Ana trabaja en un negocio familiar de tintorerías. Conoce a Juan e inician una relación sentimental. Poco a poco, éste empieza a trabajar para el negocio, con gran ímpetu y buenas ideas. Las tintorerías comienzan a incrementar la facturación y se compran nuevos materiales y nuevas máquinas que permiten trabajar más y mejor. Son jornadas, para ambos, de 14 horas diarias.

Tras 15 años de relación, Ana decide la separación y solicita a Juan que se marche de la vivienda familiar y del negocio, pues tiene una nueva pareja y está embarazada. Sus prioridades han cambiado.

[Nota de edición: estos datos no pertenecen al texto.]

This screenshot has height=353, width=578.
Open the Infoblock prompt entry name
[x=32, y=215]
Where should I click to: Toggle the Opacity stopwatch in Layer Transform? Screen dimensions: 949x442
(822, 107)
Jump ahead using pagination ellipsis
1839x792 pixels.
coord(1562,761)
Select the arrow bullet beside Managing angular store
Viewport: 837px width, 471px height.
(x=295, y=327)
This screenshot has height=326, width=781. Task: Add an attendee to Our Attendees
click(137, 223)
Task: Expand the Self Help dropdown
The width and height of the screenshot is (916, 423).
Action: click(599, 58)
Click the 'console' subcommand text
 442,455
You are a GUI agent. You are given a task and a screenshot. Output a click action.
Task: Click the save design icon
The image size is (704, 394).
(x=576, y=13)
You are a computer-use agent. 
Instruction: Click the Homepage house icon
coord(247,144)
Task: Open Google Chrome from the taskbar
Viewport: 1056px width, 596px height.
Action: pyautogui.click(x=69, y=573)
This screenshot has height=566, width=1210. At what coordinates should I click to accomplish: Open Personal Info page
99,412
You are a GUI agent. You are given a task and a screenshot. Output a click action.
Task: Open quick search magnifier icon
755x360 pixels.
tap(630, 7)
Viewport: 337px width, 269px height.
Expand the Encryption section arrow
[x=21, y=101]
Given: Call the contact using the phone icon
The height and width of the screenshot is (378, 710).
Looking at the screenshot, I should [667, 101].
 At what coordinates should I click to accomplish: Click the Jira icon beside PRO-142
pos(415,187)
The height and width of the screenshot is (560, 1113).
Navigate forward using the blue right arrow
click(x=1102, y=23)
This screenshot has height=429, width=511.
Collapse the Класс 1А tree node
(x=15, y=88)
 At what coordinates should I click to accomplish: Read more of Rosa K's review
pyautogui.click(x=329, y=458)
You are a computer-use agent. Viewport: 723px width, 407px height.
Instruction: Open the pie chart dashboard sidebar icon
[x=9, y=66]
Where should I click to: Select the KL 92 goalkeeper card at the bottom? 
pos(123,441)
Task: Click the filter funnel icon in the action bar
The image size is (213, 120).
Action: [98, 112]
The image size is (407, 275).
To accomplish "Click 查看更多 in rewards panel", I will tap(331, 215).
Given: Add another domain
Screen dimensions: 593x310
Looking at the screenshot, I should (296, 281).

Sin embargo, durante todos estos años, los créditos de las tintorerías que habían contraído con anterioridad fueron pagados. Los préstamos para inversión también y Juan, es el autor de la buena marcha del negocio. Juan se niega a salir del negocio, pues lo considera suyo. De hecho, la madre de Ana le transmitió la titularidad del mismo con el fin de evitarse pagar los créditos que pesaban sobre el negocio y desde entonces, se han ido amortizando en su totalidad. Ana se ha limitado a trabajar a las órdenes de Juan, durante estos 15 años, pero el auténtico empresario ha sido Juan.

Ana interpone una demanda de divorcio y solicita la entrega del negocio o bien una indemnización de 600.000 euros. Juan se considera injustamente tratado, pues es él quien ha realizado los cambios necesarios en el negocio para que ahora sea próspero y no es él quien decide separarse; se le imponen las decisiones y no lo acepta.

La mediación permitirá que Ana entienda el trabajo de Juan durante 15 años, más allá de la titularidad del negocio y Juan podrá entender que la separación de Ana no es un castigo para él sino una decisión personal de vida, sin culpabilidades.

La mediación permitirá este espacio necesario para que ambos entiendan la posición del otro, se pongan en su lugar y busquen la alternativa menos dolorosa ; la que ellos encuentren, no la que pueda imponerles un tercero, que nada sabe de sentimientos ni de opiniones, sino que únicamente atiende al conflicto legal y no al real y personal entre ellos.